Problem set:
1. Decide whether each statement below agrees with the text on Max von Boehn. For each, answer yes or no and quote the words of the text that decide it. (a) Boehn was wounded in the left arm at the Battle of Loigny. (b) Hans von Boehn rose to the rank of General der Kavallerie. (c) Boehn was promoted to Premierlieutenant in 1878.
2. Write the next part of the text on Max von Boehn, starting after its final sentence.

Exercise passage:
···
Prussian officer (1850–1921)

Max Ferdinand Karl von Boehn (16 August 1850 − 18 February 1921) was a Prussian and German officer who served in the Franco-Prussian War and World War I. He reached the rank of Generaloberst and held several high commands in World War I. He was decorated with the Pour le Mérite with Oakleaves, Prussia's highest award for military valor.

==Life==
===Early life===
Max von Boehn was born in Bromberg, Kingdom of Prussia (modern Bydgoszcz, Poland) into the Pomeranian noble family von Boehn. He was the son of the later Prussian Lieutenant General Julius Heinrich von Boehn (1820–1893) and his wife Luise Henriette Josepha, née Cords (17 November 1830 Mischwitz at Hohensalza − 19 August 1883 in Berlin). His younger brother, Hans von Boehn (1853–1931) also embarked on a military career, rising to the rank of General der Kavallerie (General of Cavalry). The Prussian General der Infanterie and commanding general of the VI. Army Corps, Oktavio Philipp von Boehn (1824–1899) was their uncle. Boehn attended schools in Thorn, Stolp and Berlin,

===Military career===
Boehn joined the 3rd Regiment of Foot Guards of the Prussian Army as a three-year volunteer on 6 December 1867 at Hanover. Boehn attainted his officer's commission on 15 June and was appointed to Portepeefähnrich on 7 July 1868. Boehn was commissioned a Sekondelieutenant (second lieutenant) on 9 March 1869. On 4 February 1870, he was transferred to Hamburg, with the 8th Company of the (2nd Hanseatic) Infantry Regiment No. 76.

====Franco-Prussian War====
During the Franco-Prussian War of 1870–1871, Boehn participated in the Sieges of Metz, Toul, and Paris as well as the battles at Dreux, Bellême and partially at La Madeleine-Bouvet. He was slightly wounded at the Battle of Loigny by a shot in his right arm and awarded the Prussian Iron Cross 2nd Class and the Mecklenburg-Schwerin Military Merit Cross 2nd Class for his achievements.

====Later career====
From 13 May 1872 to 1 October 1875, Boehn was appointed adjutant of the II. Battalion. A month later, he became an adjutant at the Bezirks-Kommando (military district headquarters) in Hamburg for two years. Boehn was temporarily assigned to the First Battalion of the 2nd Hanseatic Landwehr Regiment No. 76, and was promoted to the rank of Premierlieutenant (first lieutenant) on 11 January 1876. From 1 August through 16 November 1878, he attended a course at the Militär-Schießschule. On 22 March 1881, he was ordered to be transferred to the newly formed Infantry Regiment No. 97, effective 1 April 1881. From 16 June 1881 to 14 October 1882, Boehn was à la suite of Infantry Regiment No. 97 and adjutant of the 2nd Grand Ducal Hessian 50th Infantry Brigade in Darmstadt. On 22 June 1882, he was made à la suite of 4th Regiment of Foot Guards while remaining in his assignment as brigade adjutant.
···
Records:
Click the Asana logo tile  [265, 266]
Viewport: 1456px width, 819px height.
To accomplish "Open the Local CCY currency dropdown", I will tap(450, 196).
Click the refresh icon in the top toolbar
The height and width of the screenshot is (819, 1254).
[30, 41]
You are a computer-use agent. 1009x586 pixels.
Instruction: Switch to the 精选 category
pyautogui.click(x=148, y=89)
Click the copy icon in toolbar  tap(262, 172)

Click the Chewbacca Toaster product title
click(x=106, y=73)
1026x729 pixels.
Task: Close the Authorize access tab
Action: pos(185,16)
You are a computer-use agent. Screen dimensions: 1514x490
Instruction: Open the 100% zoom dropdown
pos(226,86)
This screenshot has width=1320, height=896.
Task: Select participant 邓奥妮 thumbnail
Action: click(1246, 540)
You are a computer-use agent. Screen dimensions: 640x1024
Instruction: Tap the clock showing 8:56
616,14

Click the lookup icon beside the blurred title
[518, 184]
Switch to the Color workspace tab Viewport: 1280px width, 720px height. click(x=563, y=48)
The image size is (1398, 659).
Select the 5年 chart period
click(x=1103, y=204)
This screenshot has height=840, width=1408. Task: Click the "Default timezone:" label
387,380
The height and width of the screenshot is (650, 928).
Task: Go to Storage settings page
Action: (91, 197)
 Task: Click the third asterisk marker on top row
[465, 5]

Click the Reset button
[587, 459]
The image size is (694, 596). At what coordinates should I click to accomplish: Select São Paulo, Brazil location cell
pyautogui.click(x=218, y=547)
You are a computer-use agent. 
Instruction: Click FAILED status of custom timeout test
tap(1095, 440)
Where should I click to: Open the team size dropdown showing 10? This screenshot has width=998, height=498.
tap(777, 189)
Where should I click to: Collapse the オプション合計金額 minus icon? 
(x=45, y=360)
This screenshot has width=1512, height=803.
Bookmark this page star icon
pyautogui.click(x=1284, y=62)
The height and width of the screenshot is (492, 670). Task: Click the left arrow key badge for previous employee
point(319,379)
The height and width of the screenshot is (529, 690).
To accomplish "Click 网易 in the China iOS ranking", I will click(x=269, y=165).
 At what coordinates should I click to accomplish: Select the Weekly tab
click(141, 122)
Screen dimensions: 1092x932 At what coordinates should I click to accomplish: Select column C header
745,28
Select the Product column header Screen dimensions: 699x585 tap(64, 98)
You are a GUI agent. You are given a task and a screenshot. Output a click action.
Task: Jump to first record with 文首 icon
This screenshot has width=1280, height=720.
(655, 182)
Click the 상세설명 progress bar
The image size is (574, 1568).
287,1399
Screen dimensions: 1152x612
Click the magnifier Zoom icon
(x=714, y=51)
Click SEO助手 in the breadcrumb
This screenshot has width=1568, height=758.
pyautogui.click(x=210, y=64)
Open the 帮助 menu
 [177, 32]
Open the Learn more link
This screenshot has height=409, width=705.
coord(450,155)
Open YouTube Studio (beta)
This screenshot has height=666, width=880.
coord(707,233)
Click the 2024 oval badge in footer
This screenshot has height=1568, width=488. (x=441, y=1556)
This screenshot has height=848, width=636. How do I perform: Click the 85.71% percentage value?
···
Answers by task:
1.
(a) No: "He was slightly wounded at the Battle of Loigny by a shot in his right arm"
(b) Yes: "rising to the rank of General der Kavallerie (General of Cavalry)"
(c) No: "was promoted to the rank of Premierlieutenant (first lieutenant) on 11 January 1876"

2.
On 1 August 1882, Boehn was promoted to supernumary Hauptmann (captain) and on 14 October, he was transferred to the Kaiser Alexander Guards Grenadier Regiment No. 1 in Berlin, where he served as a company commander of 12th Company. On 11 October 1888, Boehn became an adjutant on the staff of the 1st Guards Infantry Division in Berlin. On 22 May 1889, he received a Patent as Hauptmann of 1 August 1880, and on 21 September 1889, he was promoted to Major. On 29 July 1890, Boehn became adjutant to the General Command of the Guards Corps. Boehn then returned to field command, being appointed commander of the Fusilier-Battalion in Kaiser Alexander Guards Grenadier Regiment No. 1, on 27 January 1892. As a staff officer in charge of budgets, Boehn was assigned to the 3rd Regiment of Foot Guards on 13 May 1895. On 18 June 1895, he was promoted to Oberstleutnant (lieutenant colonel).

On 20 July 1897, Boehn was appointed temporary commander of Infantry Regiment Hamburg (2nd Hanseatic) No. 76 and, with his promotion to Oberst (colonel) on 18 November 1897, formally named as regimental commander. On 18 May 1901, Boehn was tasked with the leadership of the 9th Infantry Brigade in Frankfurt (Oder) and, with his promotion to Generalmajor (major general) on 16 June, formally named commander of the brigade. He was ordered to attend the Field Artillery School information course at Jüterbog in May 1904. On 22 April 1905, Boehn was promoted to Generalleutnant (lieutenant general) and named commander of the 18th division in Flensburg.

On 1 September 1909, Boehn was promoted to General der Infanterie (General of the Infantry). He succeeded Wilhelm von Uslar as governor of the Fortress of Ulm on 2 December 1909. King Wilhelm II of Württemberg awarded him the Grand Cross of the Friedrich Order in June 1911. On 21 September 1912, Boehn was retired with pension and named à la suite of Infantry Regiment Hamburg (2nd Hanseatic) No. 76. He spent his retirement in Naumburg.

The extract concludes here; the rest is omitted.